Is it just that the company be restored to the register?
In my opinion it is just that the company be restored to the Register. There is no opposition. The Registrar General has not taken any steps in relation to the land. There are no debts. The future stewardship of the company is not an issue as the land has been sold. Finally there is no reason why the heirs of the members at at the time of re-registration should not inherit property of their ancestors. It would in my opinion be a totally unjust result if they were denied their proper and legitimate inheritance.
Disposition
For these reasons I made orders on 21 July 2015 as follows —
1.Glen Ora Proprietary Ltd be restored to the register of companies pursuant to section 230 of the Companies Act 1928 (Vic).

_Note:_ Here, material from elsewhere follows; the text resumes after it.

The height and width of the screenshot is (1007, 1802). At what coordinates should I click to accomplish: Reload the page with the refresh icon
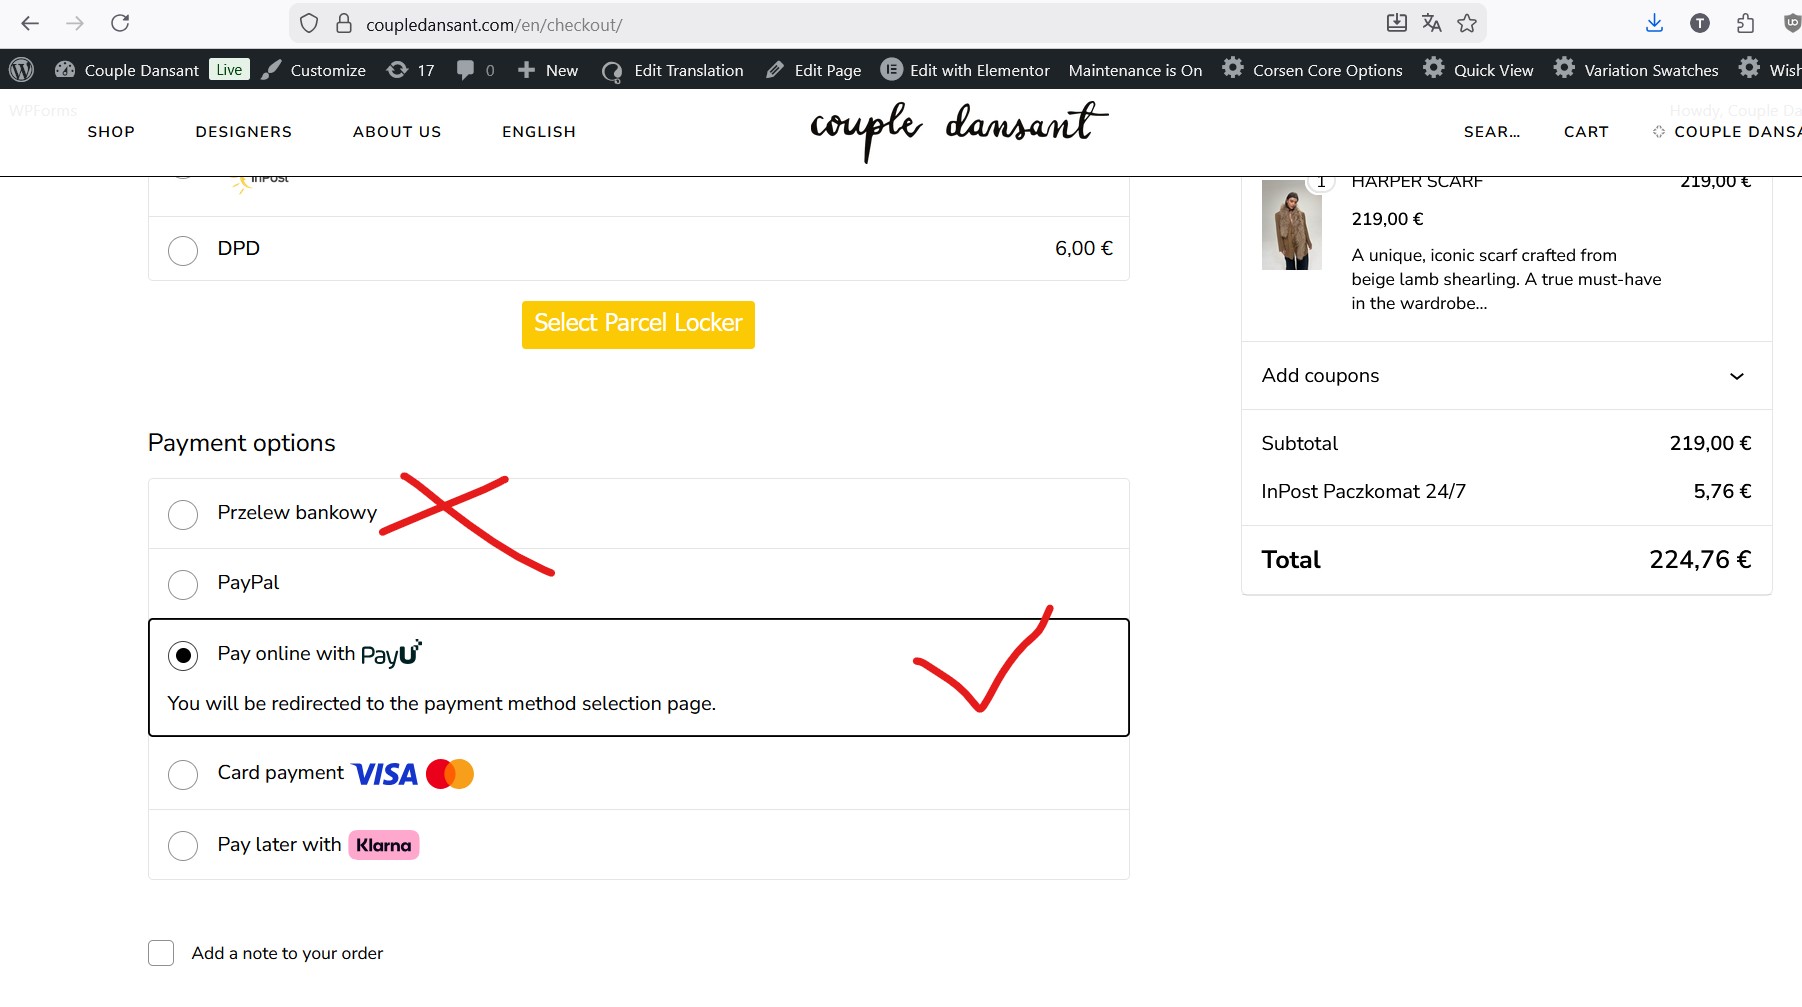[x=120, y=23]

2.The name of Glen Ora Proprietary Ltd be changed to “Company ACN 004 118 674 Pty Ltd”.
3.The applicants, John Francis Hall and Helena Vicki Gardiner, are hereby made directors of Company ACN 004 118 674 Pty Ltd.
4.Company ACN 004 118 674 Pty Ltd is hereby authorised to apply pursuant to sections 601BA and 601BC of the Corporations Act 2001 (Cth) for registration under that Act.

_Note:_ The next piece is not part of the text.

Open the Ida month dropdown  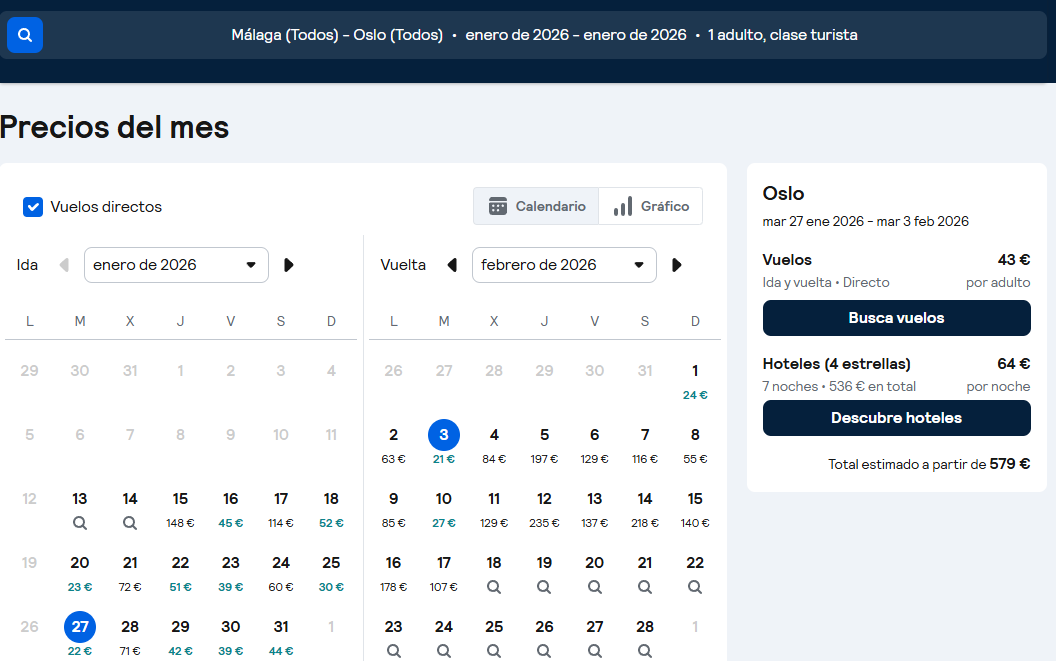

5.The Registrar of Titles amend the Register for land described at paragraph 77 of the affidavit of John Francis Hall sworn 16 January 2015 (Volume 05137 Folio 304) to show Company ACN 004 118 674 Pty Ltd as the Sole Registered Proprietor.
6. Liberty to apply.
Order 2 was necessary because there is a company currently on the register with the name Glen Ora Pty Ltd. This order (and order 3) is also properly made as an ancillary order under s 230 of the 1928 Act.
Orders 4 and 5 were suggestions with respect properly made by ASIC and the Registrar of Titles.